William F. Buckley, Jr. - in The Political Firing Line - Feud With Gore Vidal

Feud With Gore Vidal

Buckley appeared in a series of televised debates with Gore Vidal during the 1968 Democratic National Convention in Chicago. In their penultimate debate on August 28 of that year, the two disagreed over the actions of the city police and the protesters at the ongoing convention. In reference to the response of the police involved in supposedly taking down a Viet Cong flag, moderator Howard K. Smith asked whether raising a Nazi flag during the Second World War would have elicited a similar response. Vidal responded that people were free to state their political views as they saw fit, whereupon Buckley interrupted and noted that people were free to speak their views but others were also free to ostracize them for holding those views, noting that in the U.S. during the Second World War "some people were pro-Nazi and they were well treated by those who ostracized them – and I'm for ostracizing people who egg on other people to shoot American Marines and American soldiers. I know you don't care because you have no sense of identification with . . .". Vidal then interjected that "the only sort of pro- or crypto-Nazi I can think of is yourself", whereupon Smith interjected, "Now let's not call names." Buckley, visibly angered, rose several inches from his seat and replied, "Now listen, you queer, stop calling me a crypto-Nazi or I'll sock you in your goddamn face, and you'll stay plastered." Buckley was to later apologize in print for having called Vidal a "queer" in a burst of anger rather than in a clinical context, but also reiterated his distaste for Vidal as an "evangelist for bisexuality": "The man who in his essays proclaims the normalcy of his affliction, and in his art the desirability of it, is not to be confused with the man who bears his sorrow quietly. The addict is to be pitied and even respected, not the pusher."

This feud continued the following year in the pages of Esquire, which commissioned essays from both Buckley and Vidal on the television incident. Buckley's essay "On Experiencing Gore Vidal", was published in the August 1969 issue, and led Vidal to sue for libel. The court threw out Vidal's case.
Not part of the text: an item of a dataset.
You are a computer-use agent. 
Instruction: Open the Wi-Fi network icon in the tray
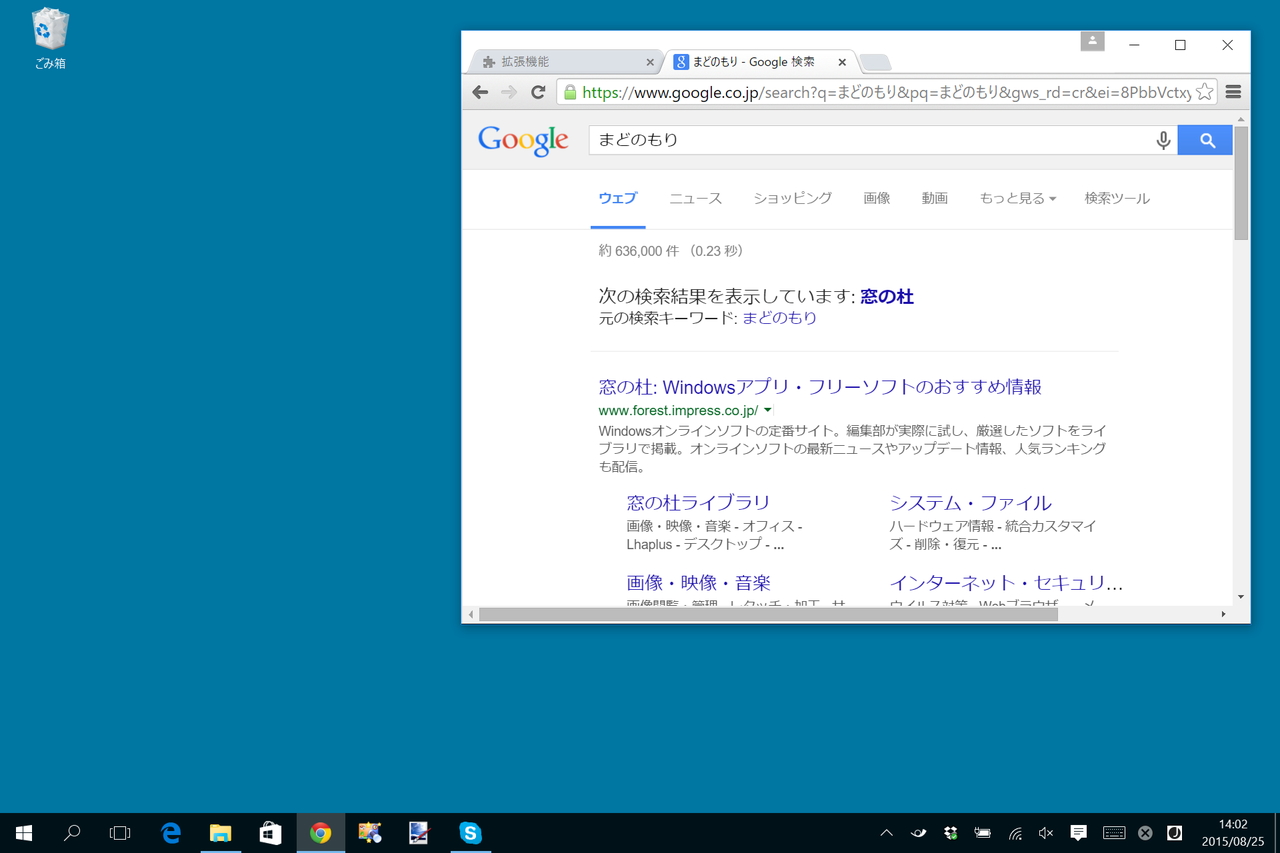1014,832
Vidal's September essay in reply, "A Distasteful Encounter with William F. Buckley", was similarly litigated by Buckley. In it Vidal strongly implied that, in 1944, Buckley and unnamed siblings had vandalized a Protestant church in their Sharon, Connecticut, hometown after the pastor's wife had sold a house to a Jewish family. Buckley sued Vidal and Esquire for libel; Vidal counter-claimed for libel against Buckley, citing Buckley's characterization of Vidal's novel Myra Breckenridge as pornography. Both cases were dropped, with Buckley settling for court costs paid by Vidal, while Vidal absorbed his own court costs. Buckley also received an editorial apology in the pages of Esquire as part of the settlement.

The feud was reopened in 2003 when Esquire re-published the original Vidal essay, at which time further legal action resulted in Buckley being compensated both personally and for his legal fees, along with an editorial notice and apology in the pages of Esquire, again.

Buckley maintained a philosophical antipathy towards Vidal's other bête noire, Norman Mailer, calling him "almost unique in his search for notoriety and absolutely unequalled in his co-existence with it". Meanwhile, Mailer summed up Buckley as having a “second-rate intellect incapable of entertaining two serious thoughts in a row”. After Mailer's 2007 death, however, Buckley wrote warmly about their personal acquaintance.